You may have noticed up here, in this same detail, not only the frieze that we've already described, with the garlands and bucrania, but that there is a relief here that represents a Roman trophy. What is a Roman trophy? What the Romans did at the end of battle, if they were victorious, is they went over to the nearest tree trunk on the battlefield and they took arms and armor from their defeated enemy and they tacked that arms and armor up on that tree trunk, to create a military trophy commemorating their victory, right on the battlefield. And that's exactly what you see here, a tree trunk with a breastplate and a helmet and shields and so on, all tacked up to that trophy. So we have to ask ourselves, what is that trophy doing on this particular monument? It's highly unlikely that it refers to--there are some instances; we do hear about woman trying to raise money for troops and so on and so forth. But we don't--and even thinking that they might go into battle -- but for the most part Roman women did not participate in battle. So it is highly unlikely that this refers to a military encounter that she had. More likely it either refers to a military encounter of her father or her husband, or it may be a more generic reference to victory. We've talked about the fact that in the minds of the Romans, the victory in battle, victory in the hunt, often were conflated with victory over death. So it could be a more generic reference, but I would guess it may have something to do more specifically with the conquest of her husband or her father.
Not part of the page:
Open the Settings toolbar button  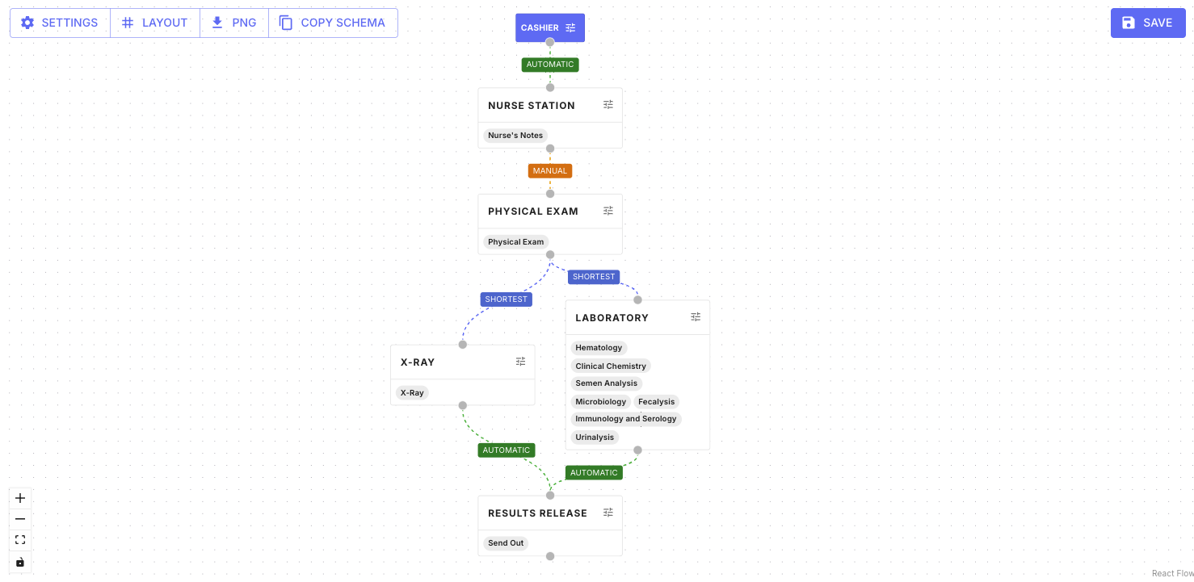point(60,23)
The structure today is just right there, out on the Via Appia; easy to see. There is a small museum that isn't all that often open, but sometimes it is, that is in the remains of the fortress, and the palace next door. You can see that the outside of the monument, they've inserted a lot of finds just from--it doesn't mean they came from the Tomb of Caecilia Metella -- but from this area on the Via Appia. There were tons of Roman tombs out here, and all of this paraphernalia that you see, statuary and fragments of friezes and cornices and so on, all come in part possibly from this monument, but more likely from the other tombs in the area. Those have been inserted into the wall in a kind of interesting way. And then here's the museum itself. The museum doesn't have--the stuff that's in there is pretty much the same sort of thing that you see here. But going into the museum is interesting because you can see into the central chamber of the Tomb of Caecilia Metella and see the concrete construction and so on.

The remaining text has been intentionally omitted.